## Data for review
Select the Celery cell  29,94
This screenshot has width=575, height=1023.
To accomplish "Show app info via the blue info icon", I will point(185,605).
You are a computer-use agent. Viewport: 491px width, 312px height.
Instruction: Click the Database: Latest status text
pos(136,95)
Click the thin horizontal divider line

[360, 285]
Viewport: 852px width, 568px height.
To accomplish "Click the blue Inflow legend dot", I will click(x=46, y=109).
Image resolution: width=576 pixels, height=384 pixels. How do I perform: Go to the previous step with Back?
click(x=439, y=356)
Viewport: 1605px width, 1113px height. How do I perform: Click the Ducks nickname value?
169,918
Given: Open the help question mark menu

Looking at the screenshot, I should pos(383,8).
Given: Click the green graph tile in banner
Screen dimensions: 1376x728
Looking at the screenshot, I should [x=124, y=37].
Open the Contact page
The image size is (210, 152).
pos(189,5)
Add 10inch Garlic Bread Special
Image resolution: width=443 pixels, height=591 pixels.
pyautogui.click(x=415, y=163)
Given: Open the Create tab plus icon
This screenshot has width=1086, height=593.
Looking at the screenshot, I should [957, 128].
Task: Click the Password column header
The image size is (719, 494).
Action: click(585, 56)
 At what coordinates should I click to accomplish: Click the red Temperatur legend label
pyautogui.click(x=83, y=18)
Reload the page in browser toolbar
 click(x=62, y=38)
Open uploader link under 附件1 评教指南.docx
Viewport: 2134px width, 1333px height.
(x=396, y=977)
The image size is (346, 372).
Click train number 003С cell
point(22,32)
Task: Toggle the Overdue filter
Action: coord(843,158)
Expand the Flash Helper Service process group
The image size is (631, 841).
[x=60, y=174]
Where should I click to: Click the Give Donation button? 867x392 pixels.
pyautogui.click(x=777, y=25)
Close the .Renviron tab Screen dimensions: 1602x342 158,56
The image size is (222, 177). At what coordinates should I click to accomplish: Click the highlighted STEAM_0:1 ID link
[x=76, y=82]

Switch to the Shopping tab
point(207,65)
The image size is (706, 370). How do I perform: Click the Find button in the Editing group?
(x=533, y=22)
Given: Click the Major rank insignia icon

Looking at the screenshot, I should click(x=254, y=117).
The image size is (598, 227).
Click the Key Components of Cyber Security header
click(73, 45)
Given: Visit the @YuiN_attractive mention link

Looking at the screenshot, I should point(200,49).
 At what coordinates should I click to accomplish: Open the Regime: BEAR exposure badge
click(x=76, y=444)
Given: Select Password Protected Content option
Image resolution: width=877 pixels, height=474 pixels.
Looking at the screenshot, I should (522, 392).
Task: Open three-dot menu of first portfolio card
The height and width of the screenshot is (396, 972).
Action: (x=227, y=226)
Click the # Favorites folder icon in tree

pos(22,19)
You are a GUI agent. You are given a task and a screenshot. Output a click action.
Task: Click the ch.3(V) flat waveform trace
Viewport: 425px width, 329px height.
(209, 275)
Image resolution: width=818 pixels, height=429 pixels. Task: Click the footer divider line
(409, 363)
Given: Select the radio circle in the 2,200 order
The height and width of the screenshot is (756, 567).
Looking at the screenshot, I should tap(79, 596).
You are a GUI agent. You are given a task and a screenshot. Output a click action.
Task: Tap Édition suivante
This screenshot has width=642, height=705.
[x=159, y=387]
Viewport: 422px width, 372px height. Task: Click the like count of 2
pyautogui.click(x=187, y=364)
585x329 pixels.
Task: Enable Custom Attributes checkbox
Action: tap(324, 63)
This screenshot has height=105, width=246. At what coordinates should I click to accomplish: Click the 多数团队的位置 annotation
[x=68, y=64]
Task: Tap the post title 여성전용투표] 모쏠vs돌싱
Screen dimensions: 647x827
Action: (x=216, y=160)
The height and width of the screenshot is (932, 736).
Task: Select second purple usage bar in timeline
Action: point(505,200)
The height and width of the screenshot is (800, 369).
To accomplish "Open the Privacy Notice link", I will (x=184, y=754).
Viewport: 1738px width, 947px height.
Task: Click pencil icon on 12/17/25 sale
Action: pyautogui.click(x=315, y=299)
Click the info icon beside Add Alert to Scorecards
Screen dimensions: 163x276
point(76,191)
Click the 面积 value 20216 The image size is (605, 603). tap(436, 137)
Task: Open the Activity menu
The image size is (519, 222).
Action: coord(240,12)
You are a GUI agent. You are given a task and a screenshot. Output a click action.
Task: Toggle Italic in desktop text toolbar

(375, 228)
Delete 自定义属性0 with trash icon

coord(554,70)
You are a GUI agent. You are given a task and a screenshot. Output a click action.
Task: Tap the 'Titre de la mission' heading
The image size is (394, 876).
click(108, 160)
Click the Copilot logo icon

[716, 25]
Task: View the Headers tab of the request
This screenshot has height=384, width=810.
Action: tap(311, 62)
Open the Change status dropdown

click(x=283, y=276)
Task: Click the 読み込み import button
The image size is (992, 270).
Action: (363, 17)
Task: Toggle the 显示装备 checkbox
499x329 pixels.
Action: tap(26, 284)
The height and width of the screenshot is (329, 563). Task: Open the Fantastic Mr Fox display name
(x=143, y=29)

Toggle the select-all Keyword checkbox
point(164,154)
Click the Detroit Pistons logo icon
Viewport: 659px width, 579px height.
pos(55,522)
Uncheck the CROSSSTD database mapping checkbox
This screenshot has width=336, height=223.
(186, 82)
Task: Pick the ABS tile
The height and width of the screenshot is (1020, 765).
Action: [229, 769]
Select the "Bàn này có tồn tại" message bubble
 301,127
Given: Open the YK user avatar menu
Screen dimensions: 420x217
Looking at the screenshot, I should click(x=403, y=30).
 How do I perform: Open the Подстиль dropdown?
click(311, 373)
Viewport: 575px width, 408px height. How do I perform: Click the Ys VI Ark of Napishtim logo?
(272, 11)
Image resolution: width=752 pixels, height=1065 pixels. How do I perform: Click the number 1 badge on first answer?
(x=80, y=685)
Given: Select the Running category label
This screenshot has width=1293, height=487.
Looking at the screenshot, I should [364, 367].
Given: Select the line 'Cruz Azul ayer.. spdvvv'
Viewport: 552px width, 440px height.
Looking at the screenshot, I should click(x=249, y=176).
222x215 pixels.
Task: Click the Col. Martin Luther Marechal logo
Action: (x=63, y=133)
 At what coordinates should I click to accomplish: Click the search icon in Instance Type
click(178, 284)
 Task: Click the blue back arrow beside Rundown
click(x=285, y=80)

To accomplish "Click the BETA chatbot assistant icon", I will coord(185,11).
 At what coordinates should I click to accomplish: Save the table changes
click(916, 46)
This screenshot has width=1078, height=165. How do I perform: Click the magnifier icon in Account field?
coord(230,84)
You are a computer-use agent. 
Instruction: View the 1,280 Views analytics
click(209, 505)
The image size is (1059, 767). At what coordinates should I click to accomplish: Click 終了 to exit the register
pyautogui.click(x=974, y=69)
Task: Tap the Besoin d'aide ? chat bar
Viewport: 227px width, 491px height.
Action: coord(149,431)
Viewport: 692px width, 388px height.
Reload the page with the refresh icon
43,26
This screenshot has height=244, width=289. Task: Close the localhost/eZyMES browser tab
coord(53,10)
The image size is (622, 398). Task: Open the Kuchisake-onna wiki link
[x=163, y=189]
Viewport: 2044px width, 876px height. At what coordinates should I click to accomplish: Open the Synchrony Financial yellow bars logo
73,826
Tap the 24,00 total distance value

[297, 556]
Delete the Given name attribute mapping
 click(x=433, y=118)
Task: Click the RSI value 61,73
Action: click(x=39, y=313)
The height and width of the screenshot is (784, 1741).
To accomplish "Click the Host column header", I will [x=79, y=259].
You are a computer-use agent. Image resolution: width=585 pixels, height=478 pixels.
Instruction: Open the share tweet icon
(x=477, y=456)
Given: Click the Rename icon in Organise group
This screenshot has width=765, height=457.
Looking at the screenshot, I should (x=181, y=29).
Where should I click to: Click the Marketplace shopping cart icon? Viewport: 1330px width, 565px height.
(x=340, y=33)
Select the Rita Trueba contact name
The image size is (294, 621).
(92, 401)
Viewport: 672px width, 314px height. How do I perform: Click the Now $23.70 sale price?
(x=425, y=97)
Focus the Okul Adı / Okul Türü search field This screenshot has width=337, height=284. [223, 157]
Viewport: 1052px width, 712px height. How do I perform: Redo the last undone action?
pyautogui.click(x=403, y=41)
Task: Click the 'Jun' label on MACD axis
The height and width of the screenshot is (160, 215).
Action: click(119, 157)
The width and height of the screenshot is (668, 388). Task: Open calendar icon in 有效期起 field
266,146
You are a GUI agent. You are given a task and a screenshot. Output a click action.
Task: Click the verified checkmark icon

## What is needed
Tally the lines above in which the string "computer" occurs, and give the total with nothing added.

## Written solution
3